• [To do]
Please copy out the entries below exactly, beginning with the line that contains "Collapse the Part B section" and ending with the line that contains "The width and height of the screenshot is (630, 431).", and include nothing outside that span.

• [Extracted material]

⁂

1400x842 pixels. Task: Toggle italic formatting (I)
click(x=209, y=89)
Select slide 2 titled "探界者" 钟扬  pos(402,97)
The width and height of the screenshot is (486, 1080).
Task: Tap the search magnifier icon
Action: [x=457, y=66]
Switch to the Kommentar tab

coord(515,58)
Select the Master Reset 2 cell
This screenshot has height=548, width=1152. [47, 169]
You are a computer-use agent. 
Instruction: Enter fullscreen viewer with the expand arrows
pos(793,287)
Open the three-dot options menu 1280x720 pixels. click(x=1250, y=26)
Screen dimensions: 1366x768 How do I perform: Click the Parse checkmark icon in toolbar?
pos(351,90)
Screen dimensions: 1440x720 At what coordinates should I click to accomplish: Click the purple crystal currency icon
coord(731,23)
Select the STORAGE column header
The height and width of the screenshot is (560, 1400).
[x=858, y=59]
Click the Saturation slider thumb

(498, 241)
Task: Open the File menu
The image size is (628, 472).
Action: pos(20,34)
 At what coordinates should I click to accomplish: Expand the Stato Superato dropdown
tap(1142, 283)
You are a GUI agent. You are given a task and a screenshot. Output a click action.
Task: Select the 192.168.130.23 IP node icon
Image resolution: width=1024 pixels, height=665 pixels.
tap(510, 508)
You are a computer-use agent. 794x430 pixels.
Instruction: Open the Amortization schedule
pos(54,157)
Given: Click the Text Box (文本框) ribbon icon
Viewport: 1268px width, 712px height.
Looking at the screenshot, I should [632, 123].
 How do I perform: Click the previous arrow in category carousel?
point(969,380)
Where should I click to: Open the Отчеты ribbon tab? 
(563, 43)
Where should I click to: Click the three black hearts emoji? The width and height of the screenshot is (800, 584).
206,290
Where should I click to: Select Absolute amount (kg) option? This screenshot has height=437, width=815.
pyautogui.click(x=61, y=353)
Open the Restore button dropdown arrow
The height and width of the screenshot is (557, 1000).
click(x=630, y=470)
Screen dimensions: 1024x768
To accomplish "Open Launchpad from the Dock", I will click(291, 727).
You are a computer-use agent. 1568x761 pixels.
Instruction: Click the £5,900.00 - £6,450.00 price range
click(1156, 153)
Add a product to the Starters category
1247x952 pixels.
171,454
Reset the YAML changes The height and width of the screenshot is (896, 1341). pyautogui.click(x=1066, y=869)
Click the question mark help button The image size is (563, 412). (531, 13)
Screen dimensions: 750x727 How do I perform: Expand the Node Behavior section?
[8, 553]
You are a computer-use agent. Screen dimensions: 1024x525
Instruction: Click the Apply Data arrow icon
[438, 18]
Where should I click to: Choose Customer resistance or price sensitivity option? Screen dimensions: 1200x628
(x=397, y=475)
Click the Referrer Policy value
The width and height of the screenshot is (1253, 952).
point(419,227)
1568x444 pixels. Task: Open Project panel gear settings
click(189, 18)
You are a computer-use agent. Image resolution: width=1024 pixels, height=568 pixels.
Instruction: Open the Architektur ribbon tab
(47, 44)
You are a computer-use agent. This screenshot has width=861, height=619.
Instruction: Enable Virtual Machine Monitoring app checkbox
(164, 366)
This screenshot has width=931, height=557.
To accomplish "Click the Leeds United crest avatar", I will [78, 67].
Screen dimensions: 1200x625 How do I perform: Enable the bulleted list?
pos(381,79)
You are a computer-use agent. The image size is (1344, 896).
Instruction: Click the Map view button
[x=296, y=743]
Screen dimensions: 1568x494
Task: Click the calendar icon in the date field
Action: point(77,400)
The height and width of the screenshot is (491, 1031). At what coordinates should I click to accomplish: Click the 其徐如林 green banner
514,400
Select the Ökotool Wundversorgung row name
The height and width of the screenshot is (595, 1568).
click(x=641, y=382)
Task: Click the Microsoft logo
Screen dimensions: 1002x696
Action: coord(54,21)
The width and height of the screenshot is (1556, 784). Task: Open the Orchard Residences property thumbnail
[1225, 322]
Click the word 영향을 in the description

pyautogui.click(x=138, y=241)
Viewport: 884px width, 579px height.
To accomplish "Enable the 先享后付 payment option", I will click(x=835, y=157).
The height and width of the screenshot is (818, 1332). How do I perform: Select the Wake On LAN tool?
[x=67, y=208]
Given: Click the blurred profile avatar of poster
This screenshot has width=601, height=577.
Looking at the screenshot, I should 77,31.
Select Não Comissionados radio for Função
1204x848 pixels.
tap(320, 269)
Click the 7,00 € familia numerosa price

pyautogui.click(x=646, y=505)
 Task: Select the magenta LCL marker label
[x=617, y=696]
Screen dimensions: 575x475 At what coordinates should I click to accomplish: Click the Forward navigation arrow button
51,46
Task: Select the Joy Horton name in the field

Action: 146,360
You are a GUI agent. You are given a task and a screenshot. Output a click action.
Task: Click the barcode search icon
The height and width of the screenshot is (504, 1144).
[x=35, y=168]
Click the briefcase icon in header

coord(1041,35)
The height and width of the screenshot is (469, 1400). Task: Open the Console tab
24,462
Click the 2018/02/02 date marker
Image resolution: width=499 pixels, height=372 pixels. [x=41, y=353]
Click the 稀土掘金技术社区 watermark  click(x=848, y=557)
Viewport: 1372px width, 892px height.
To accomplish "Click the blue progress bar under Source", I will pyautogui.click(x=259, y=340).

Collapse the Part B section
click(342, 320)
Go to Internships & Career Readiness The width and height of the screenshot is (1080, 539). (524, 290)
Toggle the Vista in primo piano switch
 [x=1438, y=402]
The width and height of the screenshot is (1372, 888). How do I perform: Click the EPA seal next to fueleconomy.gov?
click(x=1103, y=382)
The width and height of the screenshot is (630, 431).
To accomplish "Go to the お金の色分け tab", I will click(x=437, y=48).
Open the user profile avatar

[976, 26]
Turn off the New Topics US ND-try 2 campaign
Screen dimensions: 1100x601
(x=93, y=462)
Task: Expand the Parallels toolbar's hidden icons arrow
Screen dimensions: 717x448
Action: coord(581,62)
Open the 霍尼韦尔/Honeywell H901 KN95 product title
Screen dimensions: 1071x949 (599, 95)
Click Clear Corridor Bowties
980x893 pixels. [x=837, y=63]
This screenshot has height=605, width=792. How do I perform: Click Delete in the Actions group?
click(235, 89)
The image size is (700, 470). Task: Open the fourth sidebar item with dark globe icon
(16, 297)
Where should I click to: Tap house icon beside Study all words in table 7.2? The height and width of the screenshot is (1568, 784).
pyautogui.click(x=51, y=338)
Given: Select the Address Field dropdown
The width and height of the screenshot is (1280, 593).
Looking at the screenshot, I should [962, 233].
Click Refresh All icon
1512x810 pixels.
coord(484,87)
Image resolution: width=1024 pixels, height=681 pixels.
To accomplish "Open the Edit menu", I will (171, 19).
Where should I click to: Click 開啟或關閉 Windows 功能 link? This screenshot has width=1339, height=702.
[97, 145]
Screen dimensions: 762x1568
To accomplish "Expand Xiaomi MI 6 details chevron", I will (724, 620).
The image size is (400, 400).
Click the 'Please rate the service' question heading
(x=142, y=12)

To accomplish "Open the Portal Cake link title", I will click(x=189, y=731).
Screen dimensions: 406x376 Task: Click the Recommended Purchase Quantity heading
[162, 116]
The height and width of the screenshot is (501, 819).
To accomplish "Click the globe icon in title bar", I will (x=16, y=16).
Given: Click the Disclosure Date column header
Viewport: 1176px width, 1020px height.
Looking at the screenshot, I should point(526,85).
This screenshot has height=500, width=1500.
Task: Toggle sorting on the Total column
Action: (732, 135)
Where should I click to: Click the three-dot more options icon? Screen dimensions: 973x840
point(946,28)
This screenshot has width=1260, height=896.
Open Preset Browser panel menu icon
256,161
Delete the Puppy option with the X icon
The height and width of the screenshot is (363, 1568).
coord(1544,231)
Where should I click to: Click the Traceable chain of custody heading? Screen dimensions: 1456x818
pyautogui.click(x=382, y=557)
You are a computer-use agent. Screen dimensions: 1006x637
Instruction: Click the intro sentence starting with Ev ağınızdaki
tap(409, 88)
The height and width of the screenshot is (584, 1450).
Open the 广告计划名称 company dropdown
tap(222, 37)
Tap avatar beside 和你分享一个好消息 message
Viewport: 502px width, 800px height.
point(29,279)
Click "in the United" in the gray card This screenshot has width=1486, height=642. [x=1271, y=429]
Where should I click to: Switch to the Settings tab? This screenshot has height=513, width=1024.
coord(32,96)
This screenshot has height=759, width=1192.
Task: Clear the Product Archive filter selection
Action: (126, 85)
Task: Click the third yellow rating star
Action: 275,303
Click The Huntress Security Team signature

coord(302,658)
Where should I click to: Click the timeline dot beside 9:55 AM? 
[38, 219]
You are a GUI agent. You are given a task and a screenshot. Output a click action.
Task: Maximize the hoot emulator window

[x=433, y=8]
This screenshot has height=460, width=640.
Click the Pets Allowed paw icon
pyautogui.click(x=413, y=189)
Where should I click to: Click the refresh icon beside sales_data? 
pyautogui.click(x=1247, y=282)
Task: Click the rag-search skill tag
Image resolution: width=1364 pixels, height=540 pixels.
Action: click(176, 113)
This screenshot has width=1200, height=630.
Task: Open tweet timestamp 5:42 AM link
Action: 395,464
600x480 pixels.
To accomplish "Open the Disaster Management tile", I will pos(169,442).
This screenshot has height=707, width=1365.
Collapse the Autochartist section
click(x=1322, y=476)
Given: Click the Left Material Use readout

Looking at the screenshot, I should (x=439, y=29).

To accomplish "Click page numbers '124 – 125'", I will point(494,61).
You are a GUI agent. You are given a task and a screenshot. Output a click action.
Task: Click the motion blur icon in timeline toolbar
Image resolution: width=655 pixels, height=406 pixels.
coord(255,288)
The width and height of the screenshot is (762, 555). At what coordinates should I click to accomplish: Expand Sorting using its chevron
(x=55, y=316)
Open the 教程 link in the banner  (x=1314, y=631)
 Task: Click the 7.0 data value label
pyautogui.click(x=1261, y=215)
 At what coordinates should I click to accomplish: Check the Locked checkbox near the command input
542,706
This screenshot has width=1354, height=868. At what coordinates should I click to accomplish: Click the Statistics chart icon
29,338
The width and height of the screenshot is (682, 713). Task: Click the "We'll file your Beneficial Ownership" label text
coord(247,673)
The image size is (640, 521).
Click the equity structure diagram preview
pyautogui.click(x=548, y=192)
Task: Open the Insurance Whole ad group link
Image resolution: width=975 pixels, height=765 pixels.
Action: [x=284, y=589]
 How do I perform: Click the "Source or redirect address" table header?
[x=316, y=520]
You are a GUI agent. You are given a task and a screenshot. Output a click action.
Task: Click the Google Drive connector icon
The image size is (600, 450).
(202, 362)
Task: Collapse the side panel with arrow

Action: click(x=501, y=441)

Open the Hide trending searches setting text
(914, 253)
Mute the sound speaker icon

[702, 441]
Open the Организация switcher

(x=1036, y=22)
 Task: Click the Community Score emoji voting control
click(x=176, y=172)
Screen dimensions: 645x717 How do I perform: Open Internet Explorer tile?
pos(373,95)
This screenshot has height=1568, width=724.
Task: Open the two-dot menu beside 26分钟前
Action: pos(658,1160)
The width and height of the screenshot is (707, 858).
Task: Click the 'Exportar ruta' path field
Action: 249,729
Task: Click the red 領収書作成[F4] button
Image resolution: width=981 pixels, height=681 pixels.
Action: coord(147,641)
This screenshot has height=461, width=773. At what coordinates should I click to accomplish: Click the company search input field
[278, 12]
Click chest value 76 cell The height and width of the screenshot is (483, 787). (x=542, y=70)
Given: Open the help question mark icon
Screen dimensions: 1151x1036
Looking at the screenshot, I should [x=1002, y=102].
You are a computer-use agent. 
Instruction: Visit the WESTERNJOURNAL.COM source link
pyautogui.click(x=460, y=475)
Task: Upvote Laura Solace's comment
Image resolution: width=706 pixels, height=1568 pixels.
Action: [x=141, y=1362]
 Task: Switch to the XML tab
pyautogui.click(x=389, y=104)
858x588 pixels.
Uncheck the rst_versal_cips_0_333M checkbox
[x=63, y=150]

⁂

• [Reply]
Collapse the Part B section
click(342, 320)
Go to Internships & Career Readiness The width and height of the screenshot is (1080, 539). (524, 290)
Toggle the Vista in primo piano switch
 [x=1438, y=402]
The width and height of the screenshot is (1372, 888). How do I perform: Click the EPA seal next to fueleconomy.gov?
click(x=1103, y=382)
The width and height of the screenshot is (630, 431).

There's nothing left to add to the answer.